Les Rencontres philosophiques de Langres questionnent l'Histoire 

Les Rencontres Philosophiques de Langres, initiées par Luc Chatel en 2011, connaîtront leur quatrième saison les 19, 20 et 21 septembre prochains. Organisées par la Ville de Langres et le Forum Didrerot, soutenues par le ministère de l’Éducation nationale, les Rencontres s'organisent autour de 3 pôles : conférences scientifiques, séminaires de formation pour les enseignants stagiaires de philosophie et activités culturelles variées ouvertes à tous. Elles seront associées cette année au nouveau Musée des Lumières de Langres, inauguré en octobre 2013 pour le tricentenaire de la naissance de Diderot. Autre changement : la présidence du Comité scientifique passe de Jean-Luc Marion à Claudine Tiercelin, professeur au Collège de France. Gage de continuité dans une certaine tradition universitaire, qui caractérise l'événement depuis ses origines.

→ Données du corpus:
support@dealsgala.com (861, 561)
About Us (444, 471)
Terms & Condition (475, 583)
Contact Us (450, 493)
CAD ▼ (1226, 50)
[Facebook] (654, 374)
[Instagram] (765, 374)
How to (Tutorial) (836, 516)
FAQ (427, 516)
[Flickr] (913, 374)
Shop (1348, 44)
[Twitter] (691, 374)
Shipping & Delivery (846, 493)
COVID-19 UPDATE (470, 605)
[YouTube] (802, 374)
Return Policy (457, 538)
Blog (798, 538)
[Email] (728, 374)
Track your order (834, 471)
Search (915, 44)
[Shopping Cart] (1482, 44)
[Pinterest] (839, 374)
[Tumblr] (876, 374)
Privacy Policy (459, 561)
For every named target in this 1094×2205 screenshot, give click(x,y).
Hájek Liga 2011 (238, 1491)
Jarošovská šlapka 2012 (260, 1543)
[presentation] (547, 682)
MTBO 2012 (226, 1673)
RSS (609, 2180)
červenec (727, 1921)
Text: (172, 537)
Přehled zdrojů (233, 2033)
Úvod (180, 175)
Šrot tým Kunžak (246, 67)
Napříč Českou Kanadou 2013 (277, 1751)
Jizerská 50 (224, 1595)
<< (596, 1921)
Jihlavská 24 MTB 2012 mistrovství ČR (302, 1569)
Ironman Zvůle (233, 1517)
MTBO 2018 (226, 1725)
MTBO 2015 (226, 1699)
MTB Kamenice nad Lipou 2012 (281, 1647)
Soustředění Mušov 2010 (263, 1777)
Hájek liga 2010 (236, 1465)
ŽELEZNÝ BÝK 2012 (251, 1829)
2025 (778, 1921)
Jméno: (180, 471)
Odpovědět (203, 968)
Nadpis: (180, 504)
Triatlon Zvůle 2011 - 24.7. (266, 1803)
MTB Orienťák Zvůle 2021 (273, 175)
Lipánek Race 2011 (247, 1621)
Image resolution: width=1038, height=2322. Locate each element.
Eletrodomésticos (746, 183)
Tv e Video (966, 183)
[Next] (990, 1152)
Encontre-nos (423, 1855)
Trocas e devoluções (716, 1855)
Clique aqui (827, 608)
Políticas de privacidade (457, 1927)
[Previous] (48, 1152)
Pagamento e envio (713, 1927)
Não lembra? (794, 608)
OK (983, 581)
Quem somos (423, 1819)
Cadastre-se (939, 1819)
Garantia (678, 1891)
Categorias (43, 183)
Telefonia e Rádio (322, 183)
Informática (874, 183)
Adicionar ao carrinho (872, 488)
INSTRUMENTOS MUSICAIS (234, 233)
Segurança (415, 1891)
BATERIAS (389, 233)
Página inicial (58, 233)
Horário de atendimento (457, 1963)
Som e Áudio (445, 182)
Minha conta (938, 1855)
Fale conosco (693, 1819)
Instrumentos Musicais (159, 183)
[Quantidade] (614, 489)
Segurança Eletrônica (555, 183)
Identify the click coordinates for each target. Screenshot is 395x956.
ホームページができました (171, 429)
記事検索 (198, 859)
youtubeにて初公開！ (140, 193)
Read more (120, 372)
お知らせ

→ Consigne: Résumez en deux phrases le passage cité sur les Rencontres philosophiques de Langres.

→ Réponse attendue: Les Rencontres philosophiques de Langres, lancées par Luc Chatel en 2011, tiendront leur quatrième saison les 19, 20 et 21 septembre autour de conférences scientifiques, de séminaires de formation pour les enseignants stagiaires de philosophie et d'activités culturelles ouvertes à tous. Cette année, elles sont associées au nouveau Musée des Lumières de Langres, et la présidence du Comité scientifique passe de Jean-Luc Marion à Claudine Tiercelin, professeur au Collège de France.